ПОЧЕМУ ВЫ ТАК ВЕЖЛИВО СТОИТЕ?!
Столпотворение на автостанции и в это утро достигло штормовых баллов. Начальник автовокзала успешно уклонялся от встреч с пассажирами, диспетчеры метались на узкой улице среди «газующих» автобусов и на трагических нотах объяснялись с водителями…
Ася и Катя, не раздумывая, поняли, что к часу дня им в Акуа не попасть. Девушки в оцепенении жались у дверей вокзала, как новички, случайно попавшие в съёмочный павильон киностудии в тот час, когда именитому постановщику пришла в голову (утренняя) идея всё ломать и перестраивать на ходу. Все мечутся, толком не зная, чего от них хотят, делают вид, что вдохновлены и в душе дружно проклинают фантазирующего режиссера.
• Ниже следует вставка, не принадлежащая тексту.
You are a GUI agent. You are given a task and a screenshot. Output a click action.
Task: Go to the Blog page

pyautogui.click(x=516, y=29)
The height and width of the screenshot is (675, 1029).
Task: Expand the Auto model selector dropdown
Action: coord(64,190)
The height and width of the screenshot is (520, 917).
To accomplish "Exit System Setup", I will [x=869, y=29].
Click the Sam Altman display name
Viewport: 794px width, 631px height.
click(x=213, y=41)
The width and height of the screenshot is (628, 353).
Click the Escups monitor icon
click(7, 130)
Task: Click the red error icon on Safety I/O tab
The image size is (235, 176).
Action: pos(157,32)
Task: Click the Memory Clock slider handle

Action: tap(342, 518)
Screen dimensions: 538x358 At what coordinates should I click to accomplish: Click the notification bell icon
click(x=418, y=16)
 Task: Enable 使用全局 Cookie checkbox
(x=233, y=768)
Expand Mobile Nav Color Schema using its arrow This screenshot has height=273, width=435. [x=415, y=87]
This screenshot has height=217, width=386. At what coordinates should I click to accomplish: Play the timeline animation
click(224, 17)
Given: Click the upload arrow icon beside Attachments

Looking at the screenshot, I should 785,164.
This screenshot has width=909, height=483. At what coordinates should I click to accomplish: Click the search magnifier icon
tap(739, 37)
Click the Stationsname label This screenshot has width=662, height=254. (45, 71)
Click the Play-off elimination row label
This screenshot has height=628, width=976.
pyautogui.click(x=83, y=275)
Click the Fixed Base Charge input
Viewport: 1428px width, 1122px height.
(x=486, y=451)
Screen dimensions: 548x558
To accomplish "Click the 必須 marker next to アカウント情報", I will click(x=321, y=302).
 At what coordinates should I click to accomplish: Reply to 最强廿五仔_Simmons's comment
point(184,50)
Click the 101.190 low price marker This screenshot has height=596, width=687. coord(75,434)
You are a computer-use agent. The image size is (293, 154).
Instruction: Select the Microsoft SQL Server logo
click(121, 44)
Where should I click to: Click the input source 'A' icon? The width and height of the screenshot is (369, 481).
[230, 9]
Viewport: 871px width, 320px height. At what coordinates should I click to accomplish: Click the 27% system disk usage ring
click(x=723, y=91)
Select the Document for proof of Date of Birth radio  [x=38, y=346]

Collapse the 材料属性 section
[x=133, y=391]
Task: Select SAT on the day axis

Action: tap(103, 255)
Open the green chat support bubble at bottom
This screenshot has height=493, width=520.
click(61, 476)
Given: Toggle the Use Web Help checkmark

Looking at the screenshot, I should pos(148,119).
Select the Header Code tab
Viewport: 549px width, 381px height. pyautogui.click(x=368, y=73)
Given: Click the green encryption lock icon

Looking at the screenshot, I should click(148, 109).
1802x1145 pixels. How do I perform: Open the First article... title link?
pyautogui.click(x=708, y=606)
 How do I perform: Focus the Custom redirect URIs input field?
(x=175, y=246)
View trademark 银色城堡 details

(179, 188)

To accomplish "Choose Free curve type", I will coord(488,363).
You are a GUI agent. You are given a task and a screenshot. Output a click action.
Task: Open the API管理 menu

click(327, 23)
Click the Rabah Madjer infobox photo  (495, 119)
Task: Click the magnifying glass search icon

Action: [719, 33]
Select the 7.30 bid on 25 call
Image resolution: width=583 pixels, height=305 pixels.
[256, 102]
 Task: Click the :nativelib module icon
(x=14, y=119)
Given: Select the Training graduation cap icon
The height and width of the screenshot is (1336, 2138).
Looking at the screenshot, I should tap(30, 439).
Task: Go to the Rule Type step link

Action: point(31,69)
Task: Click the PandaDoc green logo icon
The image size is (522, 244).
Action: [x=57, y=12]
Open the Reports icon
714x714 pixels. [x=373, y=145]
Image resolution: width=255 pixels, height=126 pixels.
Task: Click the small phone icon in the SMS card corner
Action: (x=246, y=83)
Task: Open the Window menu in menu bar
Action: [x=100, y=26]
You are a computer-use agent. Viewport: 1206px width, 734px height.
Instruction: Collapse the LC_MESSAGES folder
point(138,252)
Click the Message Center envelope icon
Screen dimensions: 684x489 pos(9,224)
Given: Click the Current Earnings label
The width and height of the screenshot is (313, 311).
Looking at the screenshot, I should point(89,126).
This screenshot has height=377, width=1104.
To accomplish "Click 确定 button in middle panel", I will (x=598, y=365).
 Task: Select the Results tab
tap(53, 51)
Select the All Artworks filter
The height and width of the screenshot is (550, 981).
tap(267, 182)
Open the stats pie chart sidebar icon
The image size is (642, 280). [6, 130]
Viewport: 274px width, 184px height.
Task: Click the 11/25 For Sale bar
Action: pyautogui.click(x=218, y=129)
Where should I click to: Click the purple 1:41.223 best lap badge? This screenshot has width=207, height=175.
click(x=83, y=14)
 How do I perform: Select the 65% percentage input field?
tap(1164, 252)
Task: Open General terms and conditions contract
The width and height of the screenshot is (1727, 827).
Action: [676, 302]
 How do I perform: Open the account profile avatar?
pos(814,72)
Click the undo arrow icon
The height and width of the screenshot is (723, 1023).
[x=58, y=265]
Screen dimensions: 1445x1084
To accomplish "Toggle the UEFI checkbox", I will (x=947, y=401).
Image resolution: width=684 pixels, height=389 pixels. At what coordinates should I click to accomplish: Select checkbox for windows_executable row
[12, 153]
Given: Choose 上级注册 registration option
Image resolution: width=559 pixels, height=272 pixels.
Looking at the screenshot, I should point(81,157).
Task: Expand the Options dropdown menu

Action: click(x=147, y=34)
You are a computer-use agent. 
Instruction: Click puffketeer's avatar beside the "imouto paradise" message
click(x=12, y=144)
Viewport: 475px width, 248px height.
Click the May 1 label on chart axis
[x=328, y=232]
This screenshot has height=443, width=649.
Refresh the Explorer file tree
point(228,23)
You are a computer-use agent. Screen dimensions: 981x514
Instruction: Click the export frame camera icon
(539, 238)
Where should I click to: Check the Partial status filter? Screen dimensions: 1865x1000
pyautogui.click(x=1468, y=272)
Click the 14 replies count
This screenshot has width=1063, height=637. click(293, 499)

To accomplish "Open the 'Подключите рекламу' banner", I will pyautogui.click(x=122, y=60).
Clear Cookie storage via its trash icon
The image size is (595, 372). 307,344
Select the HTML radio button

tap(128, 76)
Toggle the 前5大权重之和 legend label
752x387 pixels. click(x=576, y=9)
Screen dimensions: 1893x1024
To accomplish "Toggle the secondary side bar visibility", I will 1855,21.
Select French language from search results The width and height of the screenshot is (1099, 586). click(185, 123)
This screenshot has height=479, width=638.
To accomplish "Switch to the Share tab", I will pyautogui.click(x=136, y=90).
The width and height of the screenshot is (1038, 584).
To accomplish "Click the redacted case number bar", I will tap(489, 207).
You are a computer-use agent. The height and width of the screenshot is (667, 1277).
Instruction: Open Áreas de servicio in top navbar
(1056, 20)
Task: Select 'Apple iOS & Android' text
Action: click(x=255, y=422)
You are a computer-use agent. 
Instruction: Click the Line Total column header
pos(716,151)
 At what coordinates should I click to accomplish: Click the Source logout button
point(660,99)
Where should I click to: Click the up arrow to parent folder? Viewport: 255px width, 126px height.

Из дежурной комнаты выпорхнул затравленный диспетчер и…
– Куда вы едете? – спросил, сверкая глазами, диспетчер у девушек.
– В Акуа, – прошептала испуганная Ася.
– Почему вы так вежливо стоите? – закричал на них грозный диспетчер.
– Мы, мы… – виновато улыбнулась Катя, не зная, что сказать.